Richard Norris Ii Dodge

Scaling Laws in Directional Spreading of Droplets on Wettability-Confined Diverging Tracks

Spontaneous pumpless transport of droplets on wettability-confined tracks is important for various applications, such as rapid transport and mixing of fluid droplets, enhanced dropwise condensation, biomedical devices, and so forth. Recent studies have shown that on an open surface, a superhydrophilic track of diverging width, laid on a superhydrophobic background, facilitates the transport of water from the narrower end to the wider end at unprecedented rates (up to 40 cm/s) without external actuation. The spreading behavior on such surfaces, however, has only been characterized for water.
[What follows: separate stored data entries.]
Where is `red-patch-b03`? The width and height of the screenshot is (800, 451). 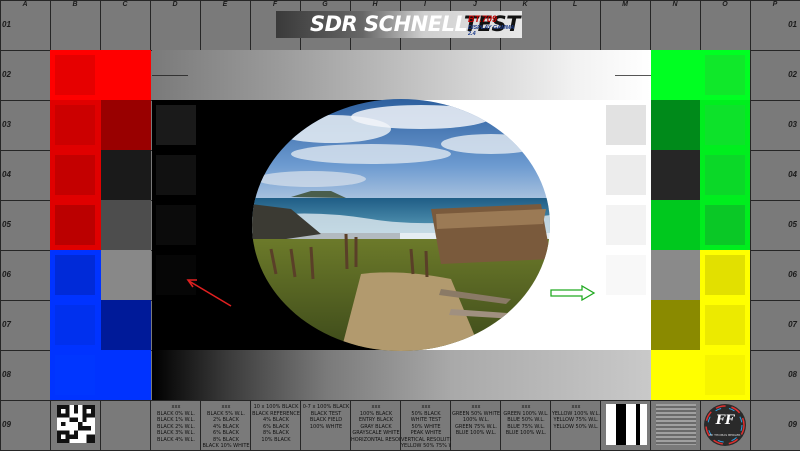
red-patch-b03 is located at coordinates (75, 125).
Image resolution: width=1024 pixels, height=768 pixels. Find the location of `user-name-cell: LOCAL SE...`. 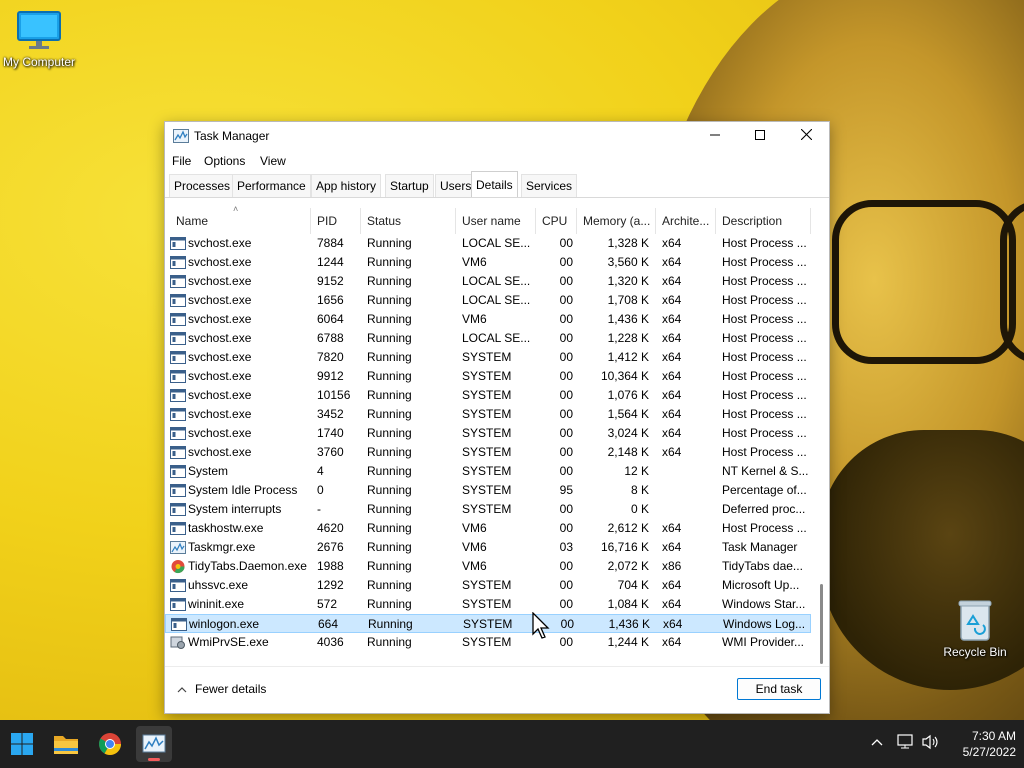

user-name-cell: LOCAL SE... is located at coordinates (496, 281).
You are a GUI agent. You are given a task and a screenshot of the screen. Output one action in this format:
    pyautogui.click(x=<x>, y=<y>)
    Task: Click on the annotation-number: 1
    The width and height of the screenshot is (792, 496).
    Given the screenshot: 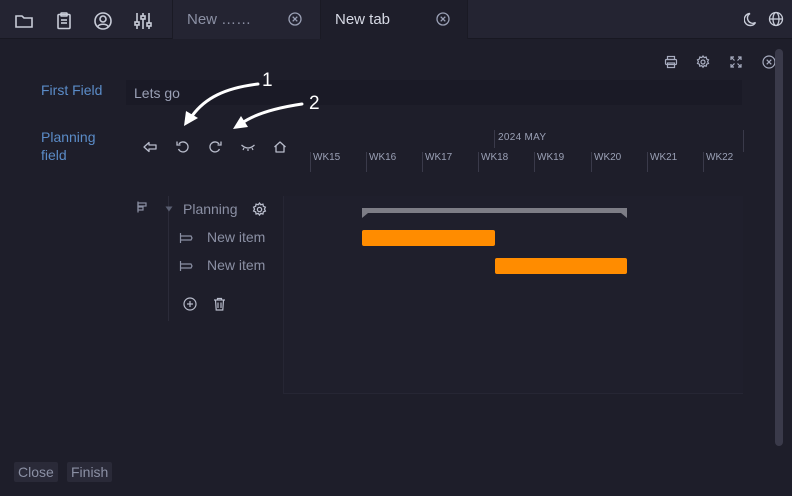 What is the action you would take?
    pyautogui.click(x=268, y=80)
Keeping in mind that such designs play a key role for a diverse range of applications, such as handling organic liquids and in point-of-care devices, the importance of characterizing the spreading behavior of viscous liquids on such surfaces cannot be overemphasized. In the present work, the spreading behavior on the aforementioned wettability-patterned diverging tracks was observed for fluids of different viscosities. Two dimensionless variables were identified, and a comprehensive relationship was obtained. Three distinct temporal regimes of droplet spreading were established: I), a Washburn-type slow spreading, II) a much faster Laplace pressure-driven spreading, and III), a sluggish density-augmented Tanner-type film spreading. The results offer design guidance for tracks that can pumplessly manage fluids of various viscosities and surface tensions.

Precise Liquid Transport on and through Thin Porous Materials

Porous substrates have the ability to transport liquids not only laterally on their open surfaces but also transversally through their thickness. Directionality of the fluid transport can be achieved through spatial wettability patterning of these substrates. Different designs of wettability patterns are implemented herein to attain different schemes (modes) of three-dimensional transport in a high-density paper towel, which acts as a thin porous matrix directing the fluid. All schemes facilitate precise transport of metered liquid microvolumes (dispensed as droplets) on the surface and through the substrate. One selected mode features lateral fluid transport along the bottom surface of the substrate, with the top surface remaining dry, except at the initial droplet dispension point. This configuration is investigated in further detail, and an analytical model is developed to predict the temporal variation of the penetrating drop shape. The analysis and respective measurements agree within the experimental error limits, thus confirming the models ability to account for the main transport mechanisms.

Surface-Wettability Patterning for Distributing High-Momentum Water Jets on Porous Polymeric Substrates

Liquid jet impingement on porous materials is particularly important in many applications of heat transfer, filtration, or in incontinence products. Generally, it is desired that the liquid not penetrate the substrate at or near the point of jet impact, but rather be distributed over a wider area before reaching the back side. A facile wettability-patterning technique is presented, whereby a water jet impinging orthogonally on a wettability-patterned nonwoven substrate is distributed on the top surface and through the porous matrix, and ultimately dispensed from prespecified points underneath the sample. A systematic approach is adopted to identify the optimum design that allows for a uniform distribution of the liquid on horizontally mounted substrates of ∼50 cm2 area, with minimal or no spilling over the sample edges at jet flow rates exceeding 1 L/min. The effect of the location of jet impingement on liquid distribution is also studied, and the design is observed to perform well even under offset jet impact conditions.